"X is my trigger!" jokes are played out and straight up annoying

I wasn't eligible for FMLA for that restaurant anyhow, it really is no good talking about it. Plus, since it was a small business of less than 50 full-time employees, I don't think they're compelled to comply with FMLA in the first place. Finally, and I hope I can clear this up once and for all, they withheld my paycheck for hours that I DID work until I told them why exactly I had been hospitalized. It was always within their rights to fire me for any reason or none at all (this is the US and pretty much every state is at-will). However, they had zero right to withhold my paycheck for any reason for hours already worked.

As for the school, my mom did end up disclosing that my then-crippling anxiety from some on-going trauma coupled with ADD (both diagnosed by a doctor and confirmed and treated by both the doctor and the psychologist I was also seeing) wasn't going to be conducive to test-taking in a large classroom with the time limit given - after my psychiatrist already wrote a note listing that restriction.
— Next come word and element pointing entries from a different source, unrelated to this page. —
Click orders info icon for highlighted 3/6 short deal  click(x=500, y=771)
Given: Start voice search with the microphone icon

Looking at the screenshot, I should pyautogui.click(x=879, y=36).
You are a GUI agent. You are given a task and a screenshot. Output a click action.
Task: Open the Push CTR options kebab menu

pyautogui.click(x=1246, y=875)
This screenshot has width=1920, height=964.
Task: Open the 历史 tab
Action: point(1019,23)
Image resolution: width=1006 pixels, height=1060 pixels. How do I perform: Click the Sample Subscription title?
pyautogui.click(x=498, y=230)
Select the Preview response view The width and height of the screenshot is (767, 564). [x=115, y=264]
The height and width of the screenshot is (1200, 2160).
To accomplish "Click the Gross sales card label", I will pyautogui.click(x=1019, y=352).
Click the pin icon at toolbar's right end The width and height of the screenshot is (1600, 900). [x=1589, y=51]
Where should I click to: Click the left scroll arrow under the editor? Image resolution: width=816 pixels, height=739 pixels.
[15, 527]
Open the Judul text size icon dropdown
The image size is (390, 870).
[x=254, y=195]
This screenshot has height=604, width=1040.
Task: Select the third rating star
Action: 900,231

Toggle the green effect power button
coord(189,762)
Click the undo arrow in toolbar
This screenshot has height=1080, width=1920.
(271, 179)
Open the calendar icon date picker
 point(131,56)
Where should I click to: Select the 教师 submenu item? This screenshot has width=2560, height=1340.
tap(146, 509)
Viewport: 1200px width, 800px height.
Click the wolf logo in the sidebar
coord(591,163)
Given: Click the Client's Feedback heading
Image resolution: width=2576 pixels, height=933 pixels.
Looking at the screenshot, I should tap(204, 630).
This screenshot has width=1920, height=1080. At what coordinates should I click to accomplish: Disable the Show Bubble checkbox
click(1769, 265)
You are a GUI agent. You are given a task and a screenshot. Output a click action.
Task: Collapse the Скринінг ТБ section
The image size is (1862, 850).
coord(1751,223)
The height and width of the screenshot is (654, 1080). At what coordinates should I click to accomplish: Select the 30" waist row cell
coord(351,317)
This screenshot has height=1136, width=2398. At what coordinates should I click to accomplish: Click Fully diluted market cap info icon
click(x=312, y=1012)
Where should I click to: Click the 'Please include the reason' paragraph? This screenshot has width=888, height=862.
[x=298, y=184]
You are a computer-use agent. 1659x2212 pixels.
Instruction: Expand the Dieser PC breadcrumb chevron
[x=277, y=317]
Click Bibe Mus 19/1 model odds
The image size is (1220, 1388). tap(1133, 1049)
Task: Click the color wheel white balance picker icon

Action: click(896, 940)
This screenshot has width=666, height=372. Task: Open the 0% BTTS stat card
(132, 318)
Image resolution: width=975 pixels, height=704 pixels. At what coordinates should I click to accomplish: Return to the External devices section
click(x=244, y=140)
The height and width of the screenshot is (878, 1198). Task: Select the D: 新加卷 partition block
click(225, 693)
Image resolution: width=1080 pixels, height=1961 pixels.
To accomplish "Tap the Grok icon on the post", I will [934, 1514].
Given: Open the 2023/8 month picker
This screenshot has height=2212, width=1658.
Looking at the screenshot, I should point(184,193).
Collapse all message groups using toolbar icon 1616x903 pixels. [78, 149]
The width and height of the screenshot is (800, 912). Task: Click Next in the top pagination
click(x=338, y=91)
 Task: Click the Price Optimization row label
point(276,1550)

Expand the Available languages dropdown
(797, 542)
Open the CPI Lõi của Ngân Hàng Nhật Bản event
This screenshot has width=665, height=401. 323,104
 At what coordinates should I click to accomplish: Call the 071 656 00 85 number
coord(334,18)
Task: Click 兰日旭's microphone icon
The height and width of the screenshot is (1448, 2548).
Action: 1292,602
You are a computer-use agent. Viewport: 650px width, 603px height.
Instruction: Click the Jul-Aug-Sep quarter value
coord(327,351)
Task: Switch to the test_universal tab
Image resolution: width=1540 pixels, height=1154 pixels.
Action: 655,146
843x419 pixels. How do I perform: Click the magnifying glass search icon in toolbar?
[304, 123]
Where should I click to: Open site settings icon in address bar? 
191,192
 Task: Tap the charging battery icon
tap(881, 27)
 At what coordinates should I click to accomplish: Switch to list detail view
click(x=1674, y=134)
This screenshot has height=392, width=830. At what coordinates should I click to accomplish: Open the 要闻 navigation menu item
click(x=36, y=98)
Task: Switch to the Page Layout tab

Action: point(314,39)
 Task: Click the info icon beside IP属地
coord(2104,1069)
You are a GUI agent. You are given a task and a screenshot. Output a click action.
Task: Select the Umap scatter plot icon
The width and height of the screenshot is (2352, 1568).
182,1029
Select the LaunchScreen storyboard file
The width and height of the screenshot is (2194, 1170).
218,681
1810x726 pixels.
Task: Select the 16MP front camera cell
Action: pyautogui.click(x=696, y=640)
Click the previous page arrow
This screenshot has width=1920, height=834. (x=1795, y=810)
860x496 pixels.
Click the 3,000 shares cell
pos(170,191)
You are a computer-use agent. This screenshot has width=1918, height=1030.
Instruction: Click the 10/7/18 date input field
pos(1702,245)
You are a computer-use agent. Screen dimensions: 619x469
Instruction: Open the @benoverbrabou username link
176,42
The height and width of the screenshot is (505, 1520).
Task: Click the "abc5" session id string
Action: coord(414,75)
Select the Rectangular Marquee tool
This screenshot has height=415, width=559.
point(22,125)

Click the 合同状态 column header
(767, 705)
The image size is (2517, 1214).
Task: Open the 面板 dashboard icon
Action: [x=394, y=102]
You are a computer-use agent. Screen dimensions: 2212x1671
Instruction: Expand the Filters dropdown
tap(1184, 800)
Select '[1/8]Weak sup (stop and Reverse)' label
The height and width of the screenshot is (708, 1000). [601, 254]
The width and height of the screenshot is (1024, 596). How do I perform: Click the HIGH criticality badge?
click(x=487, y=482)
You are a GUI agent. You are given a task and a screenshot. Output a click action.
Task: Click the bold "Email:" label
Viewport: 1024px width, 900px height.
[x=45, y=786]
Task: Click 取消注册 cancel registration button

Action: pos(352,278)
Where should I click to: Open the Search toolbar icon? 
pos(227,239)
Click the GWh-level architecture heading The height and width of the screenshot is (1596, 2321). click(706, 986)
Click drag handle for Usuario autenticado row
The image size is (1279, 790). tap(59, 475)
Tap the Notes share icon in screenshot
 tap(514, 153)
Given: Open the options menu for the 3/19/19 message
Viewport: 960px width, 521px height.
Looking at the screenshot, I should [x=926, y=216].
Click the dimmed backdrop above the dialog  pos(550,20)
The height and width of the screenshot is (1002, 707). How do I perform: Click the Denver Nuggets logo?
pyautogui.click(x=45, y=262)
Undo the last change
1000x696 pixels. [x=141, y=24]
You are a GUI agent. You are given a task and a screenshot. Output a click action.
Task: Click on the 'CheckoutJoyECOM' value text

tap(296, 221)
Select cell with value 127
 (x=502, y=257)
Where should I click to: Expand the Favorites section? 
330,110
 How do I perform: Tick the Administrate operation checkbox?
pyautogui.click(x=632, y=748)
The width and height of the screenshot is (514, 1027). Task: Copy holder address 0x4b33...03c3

And then even after they were told by the psychiatrist and my mother the diagnosis, they still wanted me to somehow "prove it". Like my recently slipping test scores plus my mom plus a fucking psychiatrist weren't enough. In truth, the psychiatrist also wanted me to have an individual tutor as well, but I balked at that because it would have required an IEP which I neither wanted nor felt I needed, and my mom agreed - I ended up getting really, really good at studying at home until Mom sacrificed a lot to get me into a good private school. (And then Mom got upset that I wouldn't take the extra time I was now guaranteed because I was afraid I'd get shit on again. I was 11.)

I am still going to say that you need to stop assuming that you are not required to disclose medical conditions in specific cases.

I'm not saying that I shouldn't in specific cases, but in the case with the workplace it was absolutely unnecessary, and the case with the school went beyond a demand for disclosure because someone didn't want to take a clearly serious thing seriously. Furthermore, while you are required to disclose a diagnostic code for FMLA filings, you are not legally required to tell people who don't need to know (that is, anyone who isn't HR or occupational health) what the diagnosis is, only the absences/restrictions (i.e. I'd have to tell my institution's occupational health folks if I were, say, undergoing radiation therapy, but all my supervisor needs to hear is how long I'll be gone and what restrictions on my ability to work would be present upon my return). That is all that's legally required. Because we have a right to privacy for things that aren't relevant. The actual diagnosis for everyday work restrictions is only relevant in that the ADA doesn't cover for every illness and certainly doesn't cover for made-up bullshit. But those self-reports are still kept private and on a need-to-know basis, with most people you work with only having to know your restrictions/accommodations.

I feel like we've gone off on this awfully personal tangent where you're under the false impression that I'm some entitled special snowflake trying to defend fellow melodramatic drama queens who make up diagnoses. I'm not. I'm trying to say that the kinds of people who make jokes about the melodramatic drama queens are rarely so discerning when someone with an actual diagnosed illness comes along, so the contribute just as much to the issues with stigma that many people struggling with mental illness still have to face.